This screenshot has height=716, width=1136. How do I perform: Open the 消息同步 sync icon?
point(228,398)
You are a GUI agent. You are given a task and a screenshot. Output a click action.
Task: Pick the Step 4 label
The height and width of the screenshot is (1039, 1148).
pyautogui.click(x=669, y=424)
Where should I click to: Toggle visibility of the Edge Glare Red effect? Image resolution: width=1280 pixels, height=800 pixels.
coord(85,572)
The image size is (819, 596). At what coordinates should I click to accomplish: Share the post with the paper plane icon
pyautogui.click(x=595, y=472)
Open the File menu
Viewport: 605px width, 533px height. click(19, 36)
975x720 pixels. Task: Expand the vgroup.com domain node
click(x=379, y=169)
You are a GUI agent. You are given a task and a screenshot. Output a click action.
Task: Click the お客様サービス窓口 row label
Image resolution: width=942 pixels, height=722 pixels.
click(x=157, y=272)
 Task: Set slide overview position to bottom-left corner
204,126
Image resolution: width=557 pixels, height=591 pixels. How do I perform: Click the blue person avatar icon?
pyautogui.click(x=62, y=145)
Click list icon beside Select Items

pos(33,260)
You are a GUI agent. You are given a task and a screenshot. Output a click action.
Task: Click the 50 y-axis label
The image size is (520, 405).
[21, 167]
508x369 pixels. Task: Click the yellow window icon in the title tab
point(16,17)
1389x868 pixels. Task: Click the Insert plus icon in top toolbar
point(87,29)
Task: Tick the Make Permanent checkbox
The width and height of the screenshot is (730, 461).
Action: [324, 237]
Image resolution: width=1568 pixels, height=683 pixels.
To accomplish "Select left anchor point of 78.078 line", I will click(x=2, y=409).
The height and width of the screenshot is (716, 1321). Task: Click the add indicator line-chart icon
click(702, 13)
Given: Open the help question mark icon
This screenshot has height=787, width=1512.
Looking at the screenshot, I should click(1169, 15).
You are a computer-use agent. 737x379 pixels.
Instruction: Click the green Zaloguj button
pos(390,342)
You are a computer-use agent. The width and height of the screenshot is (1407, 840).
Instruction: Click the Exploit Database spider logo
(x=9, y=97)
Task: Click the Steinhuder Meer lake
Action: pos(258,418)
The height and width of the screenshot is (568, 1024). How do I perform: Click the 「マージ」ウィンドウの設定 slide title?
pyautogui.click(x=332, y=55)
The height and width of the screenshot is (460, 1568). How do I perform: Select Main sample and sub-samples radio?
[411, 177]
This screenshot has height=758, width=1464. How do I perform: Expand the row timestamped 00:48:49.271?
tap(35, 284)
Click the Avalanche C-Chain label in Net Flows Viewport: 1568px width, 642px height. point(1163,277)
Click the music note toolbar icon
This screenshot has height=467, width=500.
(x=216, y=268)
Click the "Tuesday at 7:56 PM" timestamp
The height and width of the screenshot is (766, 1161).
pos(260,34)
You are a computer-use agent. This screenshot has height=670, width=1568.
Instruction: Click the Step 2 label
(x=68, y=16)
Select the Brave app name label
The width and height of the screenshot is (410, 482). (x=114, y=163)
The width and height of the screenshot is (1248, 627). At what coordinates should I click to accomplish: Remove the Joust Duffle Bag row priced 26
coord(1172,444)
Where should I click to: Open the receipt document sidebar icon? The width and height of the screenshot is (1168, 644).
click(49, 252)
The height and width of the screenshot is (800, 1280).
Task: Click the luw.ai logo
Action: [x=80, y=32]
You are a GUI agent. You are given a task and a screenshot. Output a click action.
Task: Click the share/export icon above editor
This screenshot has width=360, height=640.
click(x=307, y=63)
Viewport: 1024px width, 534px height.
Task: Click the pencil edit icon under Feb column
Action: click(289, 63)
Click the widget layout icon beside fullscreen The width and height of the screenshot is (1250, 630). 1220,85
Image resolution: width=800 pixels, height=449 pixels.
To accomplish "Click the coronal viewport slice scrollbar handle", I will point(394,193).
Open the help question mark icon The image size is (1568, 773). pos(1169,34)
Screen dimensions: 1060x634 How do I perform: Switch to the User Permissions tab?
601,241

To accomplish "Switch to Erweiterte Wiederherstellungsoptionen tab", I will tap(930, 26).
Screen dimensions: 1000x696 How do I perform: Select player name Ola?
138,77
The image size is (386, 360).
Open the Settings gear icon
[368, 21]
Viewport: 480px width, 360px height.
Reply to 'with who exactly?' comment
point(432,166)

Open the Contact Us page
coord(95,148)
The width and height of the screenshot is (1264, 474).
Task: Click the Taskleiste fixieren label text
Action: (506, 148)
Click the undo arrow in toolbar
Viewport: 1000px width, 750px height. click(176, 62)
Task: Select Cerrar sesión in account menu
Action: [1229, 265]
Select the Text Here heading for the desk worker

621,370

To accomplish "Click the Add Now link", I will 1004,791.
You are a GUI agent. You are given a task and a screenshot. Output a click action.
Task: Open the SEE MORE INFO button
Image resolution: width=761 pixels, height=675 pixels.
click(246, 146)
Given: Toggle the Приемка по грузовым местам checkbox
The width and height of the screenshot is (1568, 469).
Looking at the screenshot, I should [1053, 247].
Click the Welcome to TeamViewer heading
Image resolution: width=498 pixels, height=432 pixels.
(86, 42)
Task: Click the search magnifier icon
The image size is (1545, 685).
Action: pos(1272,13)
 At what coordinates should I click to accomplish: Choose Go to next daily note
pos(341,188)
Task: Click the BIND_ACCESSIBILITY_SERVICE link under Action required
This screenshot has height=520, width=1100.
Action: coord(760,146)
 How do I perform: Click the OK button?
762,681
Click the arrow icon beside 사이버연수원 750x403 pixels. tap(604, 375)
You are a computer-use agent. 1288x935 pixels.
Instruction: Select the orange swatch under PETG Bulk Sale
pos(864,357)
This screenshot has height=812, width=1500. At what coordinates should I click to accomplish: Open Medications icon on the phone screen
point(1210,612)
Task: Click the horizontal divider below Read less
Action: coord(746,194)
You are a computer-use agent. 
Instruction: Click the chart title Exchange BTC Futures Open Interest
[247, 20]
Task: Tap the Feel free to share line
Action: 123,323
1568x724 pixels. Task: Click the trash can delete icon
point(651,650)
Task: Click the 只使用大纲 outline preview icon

•••

Exercise: Copy out each line in the preceding records that contains "link".

The completed task:
To accomplish "Click the Add Now link", I will 1004,791.
Task: Click the BIND_ACCESSIBILITY_SERVICE link under Action required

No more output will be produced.